Yeni bir başlangıç gibi zor yeniden çizmek satırları. Yanında olduklarım, yanlarında olmadığım zamanlardaki gibi kalacaklar mı gibi bir soruyu sormak daha da zor! Bir muammanın içinde yaşayanların bir olasılık dahilinde ele alınması ne kadar zor değil mi? Kendisine bir külfet yükleyen kişiler, yani etrafımdakiler! Üzerinizde oldukça demode duruyor takındığınız tavırlar; sadece bir olayın bir olaya yaptığı etkilere takılıp kalışınız mahvediyor sizi. Etki-tepki gibi mi? Değil. Tepkisel yaşıyorsunuz sadece,ve etkileriniz o kadar komik ki! Bu yazıyı okuyanların büyük çoğunluğu bu saçma kavramları göremeyecek, farkındayım; bu yüzden de rahatım. Çünkü hayatta sadece tepki vermekle meşgul bir güruhun etkilerin temelinde yatanları ve kendilerini mahvedenleri görmelerini beklemek zaten saçma bir beklenti olurdu. Ve şimdi, bir boşluk daha doldu, bir diğerine doğru gidiyorum! Kendimi atıyorum, ve sonra yakalıyorum.Bunu tekrarlıycam en son boşluğa gelene kadar.Ondan sonra tutmayı düşünmüyorum, hayır hayır, bencillik değil ki bu. Sadece bir isyan, çok sıradışı da sayılmaz. Yanında olmayı vaad ettiğim, zaman zaman sorunlarına ortaklık yaptığım, arada sorunların nedeni, arada çözümü olduğum insanlar, çevrem, hayatına haksızlıkla girdiklerim, bir bakışı paylaştıklarım... Ne kadar çoksunuz öyle, yazarken bile zorlandım, acaba başka birileri kaldımı, diye. Hepinize bir hoşçakal çekeceğim zaman olmuştur, olacaktır da. istediğim çok bir şey miydi? Sadece bıraktığım gibi; eğer sahteyseniz sahte, gerçekseniz gerçek olarak kalın istedim! Küçük yalanlarla ve anlık ertelemelerle neden bu isteğimi reddettiniz ki? Eğer söyleseydiniz istemediğinizi, objektifler ardından görmek zorunda kalmayacaktım sizi, bir kaçınızı, hayatıma aldığım en değerlilerinizi... Karşımda görmek istediğim bir tablo iken, neden sahte bir resim karesinden baktınız ki? Neden "insan" denen yaratığın nasıl bir şey olduğunu, nasıl anlık yalanlarla ve sevgisizlikle kendini geri çekebileceğini sorgulattınız ki? Farkında olmadan çoğunuzun hayatına girmiş olabilirim belki; ama kimsenin hayatına sızmadım hiç. Sizler, isimlere sardığım, güzellikleri üzerlerine örtmeye çalıştığım insanlar, etrafımdakiler, bunu neden başarmayı bu kadar istediniz? işinizie iş katarak, mesafeleri mesafelerle örterek, bedeni araya koyarak neden bir adım gerimde, ve bir adım ilerimde durdunuz? Arkamı döndüğümde gördüğüm neden önümü döndüğümde gördüğümle aynı oldu ki?

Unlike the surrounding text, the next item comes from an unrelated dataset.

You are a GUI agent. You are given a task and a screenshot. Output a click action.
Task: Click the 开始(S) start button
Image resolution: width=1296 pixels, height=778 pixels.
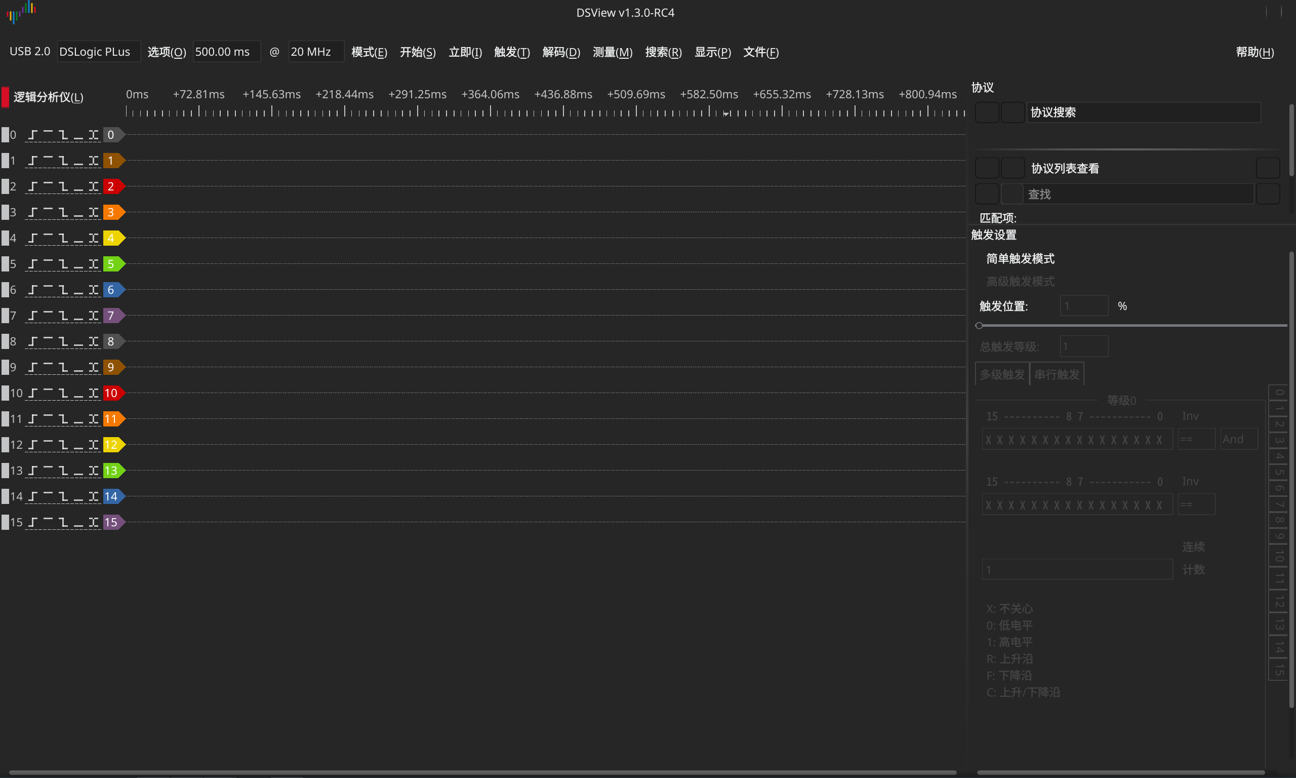418,52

Evet, haklısınız, soruların ağırlığını ense üzerinde hissetmek çok yorucu oluyor; ve yine evet, soruları bu kadar yıkıntının arasından bir enkazın altına haykırmak da zor oluyor.
Objektiflerin arkasına sığınanlar, merceklerin ardındaki hayatı tüketenler, sizler; hoşçakalın demiyorum hiçbirinize.
Arkamı karanlığa yaslayıp bırakıyorum gökyüzünü güneş'e, ay'a, yıldızlara...

Şimdi, nasıl istiyorsanız öyle kalın!